*Data records*:
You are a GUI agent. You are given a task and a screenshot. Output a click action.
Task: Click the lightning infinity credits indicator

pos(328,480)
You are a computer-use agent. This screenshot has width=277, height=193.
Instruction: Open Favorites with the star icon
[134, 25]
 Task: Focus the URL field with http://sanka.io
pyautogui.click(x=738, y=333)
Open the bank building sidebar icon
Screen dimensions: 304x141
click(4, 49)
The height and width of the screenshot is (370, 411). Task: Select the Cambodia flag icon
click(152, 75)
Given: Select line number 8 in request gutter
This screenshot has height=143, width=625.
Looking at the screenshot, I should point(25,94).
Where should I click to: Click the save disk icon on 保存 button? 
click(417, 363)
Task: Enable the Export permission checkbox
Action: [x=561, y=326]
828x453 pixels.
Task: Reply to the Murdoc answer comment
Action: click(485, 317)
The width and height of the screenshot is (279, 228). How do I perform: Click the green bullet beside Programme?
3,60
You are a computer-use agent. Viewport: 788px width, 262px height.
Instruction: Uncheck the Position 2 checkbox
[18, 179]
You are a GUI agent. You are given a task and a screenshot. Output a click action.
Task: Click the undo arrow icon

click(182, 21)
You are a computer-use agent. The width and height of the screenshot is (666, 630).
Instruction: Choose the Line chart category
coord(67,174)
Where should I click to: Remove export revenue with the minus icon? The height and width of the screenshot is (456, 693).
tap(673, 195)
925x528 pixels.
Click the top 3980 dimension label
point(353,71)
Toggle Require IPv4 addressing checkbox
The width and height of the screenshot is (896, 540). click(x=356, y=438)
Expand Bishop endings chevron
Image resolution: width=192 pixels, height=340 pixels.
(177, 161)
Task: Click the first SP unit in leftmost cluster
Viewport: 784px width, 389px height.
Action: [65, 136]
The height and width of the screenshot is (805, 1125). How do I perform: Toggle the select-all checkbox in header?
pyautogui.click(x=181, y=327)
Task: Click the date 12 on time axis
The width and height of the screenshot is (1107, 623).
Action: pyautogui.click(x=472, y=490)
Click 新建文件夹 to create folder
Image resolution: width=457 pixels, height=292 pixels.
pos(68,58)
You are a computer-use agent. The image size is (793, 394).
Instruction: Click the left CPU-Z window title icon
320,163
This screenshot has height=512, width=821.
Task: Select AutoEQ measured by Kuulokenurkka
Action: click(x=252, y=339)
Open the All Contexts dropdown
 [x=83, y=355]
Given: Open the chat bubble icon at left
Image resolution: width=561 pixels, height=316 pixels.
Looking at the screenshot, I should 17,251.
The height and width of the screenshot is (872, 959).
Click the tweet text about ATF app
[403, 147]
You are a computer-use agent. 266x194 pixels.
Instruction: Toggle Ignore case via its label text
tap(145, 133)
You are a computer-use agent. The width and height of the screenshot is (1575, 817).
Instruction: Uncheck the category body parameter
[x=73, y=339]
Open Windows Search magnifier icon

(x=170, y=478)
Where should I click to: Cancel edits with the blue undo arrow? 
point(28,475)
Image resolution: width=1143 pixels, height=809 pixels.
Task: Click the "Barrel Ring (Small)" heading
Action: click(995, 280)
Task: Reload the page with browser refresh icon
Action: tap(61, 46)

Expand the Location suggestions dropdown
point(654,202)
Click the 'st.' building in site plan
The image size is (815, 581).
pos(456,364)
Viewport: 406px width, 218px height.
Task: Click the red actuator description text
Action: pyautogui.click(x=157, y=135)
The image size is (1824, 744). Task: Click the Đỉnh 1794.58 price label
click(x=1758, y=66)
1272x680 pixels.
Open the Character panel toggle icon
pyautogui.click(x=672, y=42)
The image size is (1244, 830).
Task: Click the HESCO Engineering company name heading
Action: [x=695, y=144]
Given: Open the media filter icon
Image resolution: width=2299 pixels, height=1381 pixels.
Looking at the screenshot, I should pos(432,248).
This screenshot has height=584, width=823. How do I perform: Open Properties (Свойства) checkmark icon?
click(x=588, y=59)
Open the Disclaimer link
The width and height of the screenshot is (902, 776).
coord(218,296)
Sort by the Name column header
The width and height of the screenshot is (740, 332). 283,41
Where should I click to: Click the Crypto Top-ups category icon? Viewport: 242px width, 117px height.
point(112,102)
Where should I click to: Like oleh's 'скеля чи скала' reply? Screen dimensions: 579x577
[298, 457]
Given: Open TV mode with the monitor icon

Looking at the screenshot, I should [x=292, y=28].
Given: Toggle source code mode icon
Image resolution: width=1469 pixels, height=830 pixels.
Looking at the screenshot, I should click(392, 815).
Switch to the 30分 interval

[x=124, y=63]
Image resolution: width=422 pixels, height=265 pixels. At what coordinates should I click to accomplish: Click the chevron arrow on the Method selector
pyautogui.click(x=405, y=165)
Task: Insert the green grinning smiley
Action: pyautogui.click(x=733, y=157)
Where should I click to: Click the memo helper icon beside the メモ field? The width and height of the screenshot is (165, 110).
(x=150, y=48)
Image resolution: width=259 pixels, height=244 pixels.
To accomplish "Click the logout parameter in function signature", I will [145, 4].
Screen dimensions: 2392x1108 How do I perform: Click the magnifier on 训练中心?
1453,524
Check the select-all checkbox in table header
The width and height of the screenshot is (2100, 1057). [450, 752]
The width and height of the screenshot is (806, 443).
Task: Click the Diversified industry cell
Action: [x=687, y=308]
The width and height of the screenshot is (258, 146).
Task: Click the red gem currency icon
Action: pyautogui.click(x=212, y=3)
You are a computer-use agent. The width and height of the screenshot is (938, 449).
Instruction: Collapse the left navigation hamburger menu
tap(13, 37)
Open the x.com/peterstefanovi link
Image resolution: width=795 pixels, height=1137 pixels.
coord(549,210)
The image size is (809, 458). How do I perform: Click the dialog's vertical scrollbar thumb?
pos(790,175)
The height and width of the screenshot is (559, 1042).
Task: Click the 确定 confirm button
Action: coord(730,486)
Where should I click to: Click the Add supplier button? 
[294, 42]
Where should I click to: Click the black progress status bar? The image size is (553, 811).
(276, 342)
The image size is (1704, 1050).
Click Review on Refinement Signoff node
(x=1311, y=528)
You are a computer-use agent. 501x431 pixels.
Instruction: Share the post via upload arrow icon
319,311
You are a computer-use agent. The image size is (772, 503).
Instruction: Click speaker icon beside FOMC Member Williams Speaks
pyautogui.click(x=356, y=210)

*Given problem*: Lay out everything from the line containing "Open the bank building sidebar icon" down to the line containing "click(152, 75)" as a two-column CSV with the header instruction,action and one row per record. Quote each field and replace line breaks with spaces.

*Exercise solution*:
instruction,action
"Open the bank building sidebar icon Screen dimensions: 304x141","click(4, 49)"
"The height and width of the screenshot is (370, 411). Task: Select the Cambodia flag icon","click(152, 75)"